**ACTION ITEM**. Nothing may be left out, so copy every entry exactly.

**DATA SECTION**.
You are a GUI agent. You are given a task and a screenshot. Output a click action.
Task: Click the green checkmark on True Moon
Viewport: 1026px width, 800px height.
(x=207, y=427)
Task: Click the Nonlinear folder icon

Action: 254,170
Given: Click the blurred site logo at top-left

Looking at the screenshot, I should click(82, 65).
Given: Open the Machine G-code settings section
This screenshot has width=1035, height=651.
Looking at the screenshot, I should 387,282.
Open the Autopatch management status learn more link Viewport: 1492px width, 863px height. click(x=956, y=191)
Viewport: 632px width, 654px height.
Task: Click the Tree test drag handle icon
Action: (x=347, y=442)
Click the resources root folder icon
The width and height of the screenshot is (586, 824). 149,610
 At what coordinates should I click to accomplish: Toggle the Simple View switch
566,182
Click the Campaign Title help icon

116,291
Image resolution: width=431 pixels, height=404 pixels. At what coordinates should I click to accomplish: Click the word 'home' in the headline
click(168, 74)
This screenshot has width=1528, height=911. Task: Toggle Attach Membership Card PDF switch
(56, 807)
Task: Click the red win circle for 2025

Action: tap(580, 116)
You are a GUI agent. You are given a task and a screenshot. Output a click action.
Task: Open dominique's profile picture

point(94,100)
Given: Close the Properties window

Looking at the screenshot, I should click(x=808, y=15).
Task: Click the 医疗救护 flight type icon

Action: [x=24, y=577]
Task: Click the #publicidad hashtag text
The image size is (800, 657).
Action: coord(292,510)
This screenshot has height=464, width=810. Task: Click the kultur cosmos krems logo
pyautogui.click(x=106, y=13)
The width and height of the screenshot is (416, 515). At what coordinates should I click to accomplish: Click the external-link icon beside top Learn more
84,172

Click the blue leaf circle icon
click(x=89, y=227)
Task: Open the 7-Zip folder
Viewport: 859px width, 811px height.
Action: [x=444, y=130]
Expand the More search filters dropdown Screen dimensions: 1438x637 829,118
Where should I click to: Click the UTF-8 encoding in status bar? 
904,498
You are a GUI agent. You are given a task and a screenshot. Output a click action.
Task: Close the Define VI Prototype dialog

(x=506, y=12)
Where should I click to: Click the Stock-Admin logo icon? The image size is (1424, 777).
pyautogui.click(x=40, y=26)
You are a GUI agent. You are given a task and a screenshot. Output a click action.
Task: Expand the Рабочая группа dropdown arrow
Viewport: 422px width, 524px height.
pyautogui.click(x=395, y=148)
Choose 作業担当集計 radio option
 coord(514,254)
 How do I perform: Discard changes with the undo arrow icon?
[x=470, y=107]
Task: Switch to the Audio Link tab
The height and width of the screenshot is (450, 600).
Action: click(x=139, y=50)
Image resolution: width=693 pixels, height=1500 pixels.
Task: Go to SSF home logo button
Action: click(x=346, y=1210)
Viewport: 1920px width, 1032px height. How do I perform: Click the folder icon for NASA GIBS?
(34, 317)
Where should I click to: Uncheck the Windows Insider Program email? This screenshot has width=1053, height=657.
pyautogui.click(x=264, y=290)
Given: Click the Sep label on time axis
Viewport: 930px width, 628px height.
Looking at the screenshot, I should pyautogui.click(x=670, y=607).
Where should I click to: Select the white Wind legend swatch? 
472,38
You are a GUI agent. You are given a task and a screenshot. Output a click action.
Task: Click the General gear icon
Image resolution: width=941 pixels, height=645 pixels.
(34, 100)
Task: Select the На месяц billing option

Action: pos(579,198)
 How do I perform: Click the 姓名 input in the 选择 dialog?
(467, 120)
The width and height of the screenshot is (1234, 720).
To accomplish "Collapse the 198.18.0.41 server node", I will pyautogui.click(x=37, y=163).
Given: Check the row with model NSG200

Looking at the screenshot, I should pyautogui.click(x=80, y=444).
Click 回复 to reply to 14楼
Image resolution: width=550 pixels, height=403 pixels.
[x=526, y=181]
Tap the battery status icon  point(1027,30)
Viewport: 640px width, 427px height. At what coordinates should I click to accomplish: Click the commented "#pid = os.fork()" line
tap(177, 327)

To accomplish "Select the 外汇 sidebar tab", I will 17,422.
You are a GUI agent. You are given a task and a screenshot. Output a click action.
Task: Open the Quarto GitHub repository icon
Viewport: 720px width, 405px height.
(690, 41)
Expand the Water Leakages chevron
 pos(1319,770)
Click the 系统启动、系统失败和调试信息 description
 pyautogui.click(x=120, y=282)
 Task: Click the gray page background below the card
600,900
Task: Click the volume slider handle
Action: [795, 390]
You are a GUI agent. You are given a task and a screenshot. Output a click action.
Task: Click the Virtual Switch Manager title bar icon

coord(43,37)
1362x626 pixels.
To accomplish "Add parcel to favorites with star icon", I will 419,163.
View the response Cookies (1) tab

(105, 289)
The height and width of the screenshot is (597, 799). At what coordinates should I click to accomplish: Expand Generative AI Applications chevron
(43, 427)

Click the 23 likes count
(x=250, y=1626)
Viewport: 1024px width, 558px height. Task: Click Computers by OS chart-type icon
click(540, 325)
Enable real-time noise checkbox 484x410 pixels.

**ANSWER SPACE**.
You are a GUI agent. You are given a task and a screenshot. Output a click action.
Task: Click the green checkmark on True Moon
Viewport: 1026px width, 800px height.
(x=207, y=427)
Task: Click the Nonlinear folder icon

Action: 254,170
Given: Click the blurred site logo at top-left

Looking at the screenshot, I should click(82, 65).
Given: Open the Machine G-code settings section
This screenshot has width=1035, height=651.
Looking at the screenshot, I should 387,282.
Open the Autopatch management status learn more link Viewport: 1492px width, 863px height. click(x=956, y=191)
Viewport: 632px width, 654px height.
Task: Click the Tree test drag handle icon
Action: (x=347, y=442)
Click the resources root folder icon
The width and height of the screenshot is (586, 824). 149,610
 At what coordinates should I click to accomplish: Toggle the Simple View switch
566,182
Click the Campaign Title help icon

116,291
Image resolution: width=431 pixels, height=404 pixels. At what coordinates should I click to accomplish: Click the word 'home' in the headline
click(168, 74)
This screenshot has width=1528, height=911. Task: Toggle Attach Membership Card PDF switch
(56, 807)
Task: Click the red win circle for 2025

Action: tap(580, 116)
You are a GUI agent. You are given a task and a screenshot. Output a click action.
Task: Open dominique's profile picture

point(94,100)
Given: Close the Properties window

Looking at the screenshot, I should click(x=808, y=15).
Task: Click the 医疗救护 flight type icon

Action: [x=24, y=577]
Task: Click the #publicidad hashtag text
The image size is (800, 657).
Action: coord(292,510)
This screenshot has height=464, width=810. Task: Click the kultur cosmos krems logo
pyautogui.click(x=106, y=13)
The width and height of the screenshot is (416, 515). At what coordinates should I click to accomplish: Click the external-link icon beside top Learn more
84,172

Click the blue leaf circle icon
click(x=89, y=227)
Task: Open the 7-Zip folder
Viewport: 859px width, 811px height.
Action: [x=444, y=130]
Expand the More search filters dropdown Screen dimensions: 1438x637 829,118
Where should I click to: Click the UTF-8 encoding in status bar? 
904,498
You are a GUI agent. You are given a task and a screenshot. Output a click action.
Task: Close the Define VI Prototype dialog

(x=506, y=12)
Where should I click to: Click the Stock-Admin logo icon? The image size is (1424, 777).
pyautogui.click(x=40, y=26)
You are a GUI agent. You are given a task and a screenshot. Output a click action.
Task: Expand the Рабочая группа dropdown arrow
Viewport: 422px width, 524px height.
pyautogui.click(x=395, y=148)
Choose 作業担当集計 radio option
 coord(514,254)
 How do I perform: Discard changes with the undo arrow icon?
[x=470, y=107]
Task: Switch to the Audio Link tab
The height and width of the screenshot is (450, 600).
Action: click(x=139, y=50)
Image resolution: width=693 pixels, height=1500 pixels.
Task: Go to SSF home logo button
Action: click(x=346, y=1210)
Viewport: 1920px width, 1032px height. How do I perform: Click the folder icon for NASA GIBS?
(34, 317)
Where should I click to: Uncheck the Windows Insider Program email? This screenshot has width=1053, height=657.
pyautogui.click(x=264, y=290)
Given: Click the Sep label on time axis
Viewport: 930px width, 628px height.
Looking at the screenshot, I should pyautogui.click(x=670, y=607).
Where should I click to: Select the white Wind legend swatch? 
472,38
You are a GUI agent. You are given a task and a screenshot. Output a click action.
Task: Click the General gear icon
Image resolution: width=941 pixels, height=645 pixels.
(34, 100)
Task: Select the На месяц billing option

Action: pos(579,198)
 How do I perform: Click the 姓名 input in the 选择 dialog?
(467, 120)
The width and height of the screenshot is (1234, 720).
To accomplish "Collapse the 198.18.0.41 server node", I will pyautogui.click(x=37, y=163).
Given: Check the row with model NSG200

Looking at the screenshot, I should pyautogui.click(x=80, y=444).
Click 回复 to reply to 14楼
Image resolution: width=550 pixels, height=403 pixels.
[x=526, y=181]
Tap the battery status icon  point(1027,30)
Viewport: 640px width, 427px height. At what coordinates should I click to accomplish: Click the commented "#pid = os.fork()" line
tap(177, 327)

To accomplish "Select the 外汇 sidebar tab", I will 17,422.
You are a GUI agent. You are given a task and a screenshot. Output a click action.
Task: Open the Quarto GitHub repository icon
Viewport: 720px width, 405px height.
(690, 41)
Expand the Water Leakages chevron
 pos(1319,770)
Click the 系统启动、系统失败和调试信息 description
 pyautogui.click(x=120, y=282)
 Task: Click the gray page background below the card
600,900
Task: Click the volume slider handle
Action: [795, 390]
You are a GUI agent. You are given a task and a screenshot. Output a click action.
Task: Click the Virtual Switch Manager title bar icon

coord(43,37)
1362x626 pixels.
To accomplish "Add parcel to favorites with star icon", I will 419,163.
View the response Cookies (1) tab

(105, 289)
The height and width of the screenshot is (597, 799). At what coordinates should I click to accomplish: Expand Generative AI Applications chevron
(43, 427)

Click the 23 likes count
(x=250, y=1626)
Viewport: 1024px width, 558px height. Task: Click Computers by OS chart-type icon
click(540, 325)
Enable real-time noise checkbox 484x410 pixels.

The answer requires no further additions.